微型机与应用
MICROCOMPUTER & ITS APPLICATIONS
1999年 第18卷 第1期 Vol.18 No.1 1999



连载之五：WebST安全性能(二)
那日松
(接上期)
6.2　通过WebST安全网关对Internet用户进行身份验证
　　WebST安全网关可以将采用其他安全机制的Internet用户集成到WebST安全服务中来。WebST安全网关是用来与Internet用户之间动态地建立起相互信任的安全会话过程，然后将Internet用户身份映射到WebST访问控制机制可以管理的WebST内部网络用户身份。目前版本的WebST安全网关支持与安全套接字SSL技术的用户的集成，其他安全技术将在未来的版本中加以支持。
　　WebST安全网关与用户集成得到的安全性能取决于用户使用的浏览器的具体实现。例如SSL定义中允许服务器方和客户方互相进行身份验证，但是目前支持SSL的商业化产品并不提供用户―方的身份验证。

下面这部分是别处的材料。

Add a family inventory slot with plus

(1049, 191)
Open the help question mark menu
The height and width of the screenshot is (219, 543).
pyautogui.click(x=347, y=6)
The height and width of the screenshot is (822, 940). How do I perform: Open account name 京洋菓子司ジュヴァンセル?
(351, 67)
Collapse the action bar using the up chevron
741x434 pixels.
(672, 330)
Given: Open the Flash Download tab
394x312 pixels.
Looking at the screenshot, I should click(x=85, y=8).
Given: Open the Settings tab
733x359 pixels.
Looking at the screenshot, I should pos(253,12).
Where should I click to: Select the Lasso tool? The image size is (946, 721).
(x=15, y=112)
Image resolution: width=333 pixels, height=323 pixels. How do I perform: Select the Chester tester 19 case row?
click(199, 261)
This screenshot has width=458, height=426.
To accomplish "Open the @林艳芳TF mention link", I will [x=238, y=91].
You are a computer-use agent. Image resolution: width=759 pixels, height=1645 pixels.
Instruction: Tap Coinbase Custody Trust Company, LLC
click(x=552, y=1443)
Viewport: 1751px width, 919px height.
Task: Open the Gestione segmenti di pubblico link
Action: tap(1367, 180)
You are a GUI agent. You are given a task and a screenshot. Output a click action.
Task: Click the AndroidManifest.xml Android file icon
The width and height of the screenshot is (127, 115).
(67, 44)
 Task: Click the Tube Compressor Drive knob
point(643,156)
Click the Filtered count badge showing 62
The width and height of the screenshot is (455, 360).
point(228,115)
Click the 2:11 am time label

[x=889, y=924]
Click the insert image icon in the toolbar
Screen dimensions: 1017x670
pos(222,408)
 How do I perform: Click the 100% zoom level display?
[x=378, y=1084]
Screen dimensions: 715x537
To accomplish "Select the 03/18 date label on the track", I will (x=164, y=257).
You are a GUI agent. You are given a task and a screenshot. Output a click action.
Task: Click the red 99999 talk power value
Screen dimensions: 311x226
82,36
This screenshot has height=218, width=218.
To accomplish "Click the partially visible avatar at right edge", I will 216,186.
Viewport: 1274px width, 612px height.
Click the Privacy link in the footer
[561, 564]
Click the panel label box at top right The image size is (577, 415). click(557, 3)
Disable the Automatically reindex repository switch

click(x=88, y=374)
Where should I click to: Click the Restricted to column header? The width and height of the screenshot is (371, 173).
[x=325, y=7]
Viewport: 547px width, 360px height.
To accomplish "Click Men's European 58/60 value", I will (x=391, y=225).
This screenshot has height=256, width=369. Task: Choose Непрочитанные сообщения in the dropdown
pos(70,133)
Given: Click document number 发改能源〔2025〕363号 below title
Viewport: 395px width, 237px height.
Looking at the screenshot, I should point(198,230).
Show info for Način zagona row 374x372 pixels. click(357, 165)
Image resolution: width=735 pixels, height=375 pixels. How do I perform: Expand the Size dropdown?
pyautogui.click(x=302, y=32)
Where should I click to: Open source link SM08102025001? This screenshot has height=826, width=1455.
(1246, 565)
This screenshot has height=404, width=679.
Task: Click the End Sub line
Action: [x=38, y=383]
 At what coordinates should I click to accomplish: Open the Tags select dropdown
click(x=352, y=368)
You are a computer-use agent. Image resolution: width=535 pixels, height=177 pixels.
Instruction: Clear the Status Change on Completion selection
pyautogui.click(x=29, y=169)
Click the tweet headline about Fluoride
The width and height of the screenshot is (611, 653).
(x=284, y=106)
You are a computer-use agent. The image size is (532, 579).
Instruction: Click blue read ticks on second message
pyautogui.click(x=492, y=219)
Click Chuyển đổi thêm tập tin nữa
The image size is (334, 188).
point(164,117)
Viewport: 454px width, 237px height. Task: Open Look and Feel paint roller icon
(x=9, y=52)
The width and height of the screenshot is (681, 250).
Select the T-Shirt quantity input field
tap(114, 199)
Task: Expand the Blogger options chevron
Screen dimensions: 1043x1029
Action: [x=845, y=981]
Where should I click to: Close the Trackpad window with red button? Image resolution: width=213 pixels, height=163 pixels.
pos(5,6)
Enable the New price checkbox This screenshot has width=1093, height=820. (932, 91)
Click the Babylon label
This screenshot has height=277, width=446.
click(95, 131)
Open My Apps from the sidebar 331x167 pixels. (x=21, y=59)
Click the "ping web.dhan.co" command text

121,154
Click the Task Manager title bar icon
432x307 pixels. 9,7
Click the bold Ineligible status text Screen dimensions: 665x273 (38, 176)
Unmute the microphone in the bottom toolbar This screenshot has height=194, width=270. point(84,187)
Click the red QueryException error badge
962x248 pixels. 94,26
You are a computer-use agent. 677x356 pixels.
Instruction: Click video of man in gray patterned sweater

也就是说，只有用户能够验证WebST安全网关而浏览器并不支持WebST安全网关对使用浏览器用户的身份进行直接的验证。
　　在WebST网关和使用支持SSL(未来的版本中将包括S-HTTP)的浏览器的Internet用户之间的身份验证，是建立在公开密钥加密数字签名和授权证明之上的。数字签名工作如下：
　　.用户产生一段文字信息然后对这段文字信息进行单向不可逆的变换。用户再用自己的秘密密钥对生成的文字变换进行加密，并将原始的文字信息和加密后的文字变换结果传送给指定的接收者。这段经过加密的文字变换结果就被称作数字签名。
　　.文字信息和加密后的文字变换的接收者将收到的文字信息进行同样的单项不可逆的变换。同时也用发送方的公开密钥对加密的文字变换进行解密。如果解密后的文字变换和接收方自己产生的文字变换一致，那么接收方就可以相信对方的身份，因为只有发送方的秘密密钥能够产生加密后的文字变换。
　　.要向发送方验证接收方的身份，接收方根据自己的密钥创建一个新的数字签名然后重复上述过程。
　　一旦两个用户互相验证了身份，他们就可以交换用来加密他们交换数据的密钥(如DES加密密钥)。(公开密钥加密方法对于大量的数据加密来说速度太慢)。图1的例子表示了WebST网关B向浏览器验证自己身份并且交换密钥的过程。浏览器应该能够在类似的交换过程中使用它的公开/秘密密钥组合对来验证它的身份。但是目前在WEB上公开密钥加密技术(即SSL)的实现中还没有出现支持浏览器身份验证的产品。

图1　身份验证及交换密钥的过程
　　为了利用数字签名，接收方必须拥有发送方的公开密钥。公开密钥是通过授权证明(Certificates of Authority,CA)来发布的，在图1的例子中，WebST网关发送包含有它的公开密钥的CA给浏览器(目前由于只使用了服务器方的身份验证，所以在CA中只需要包含WebST安全网关的公开密钥)。这些授权证明是由可信赖的第三方生成的并且经过可信赖的第三方用秘密密钥“数字签名”的。
　　用户的浏览器(或者其他客户方的程序)要接收由受信赖的第三方签发的正确的CA就必须要配置受信赖的第三方的公开密钥(浏览器用户使用配置好受信赖的第三方公开密钥的浏览器，来验证CA中的受信赖的第三方的数字签名)。如果该浏览器没有配置受信赖的第三方的公开密钥，它就无法验证WebST安全网关的身份。一些浏览器预先配置有受信赖的第三方公开密钥，并且用户不能增加其他签发CA的受信赖的第三方，这就限制了在无关公司推出的浏览器用户与公司拥有的服务器之间建立相互信任关系的能力。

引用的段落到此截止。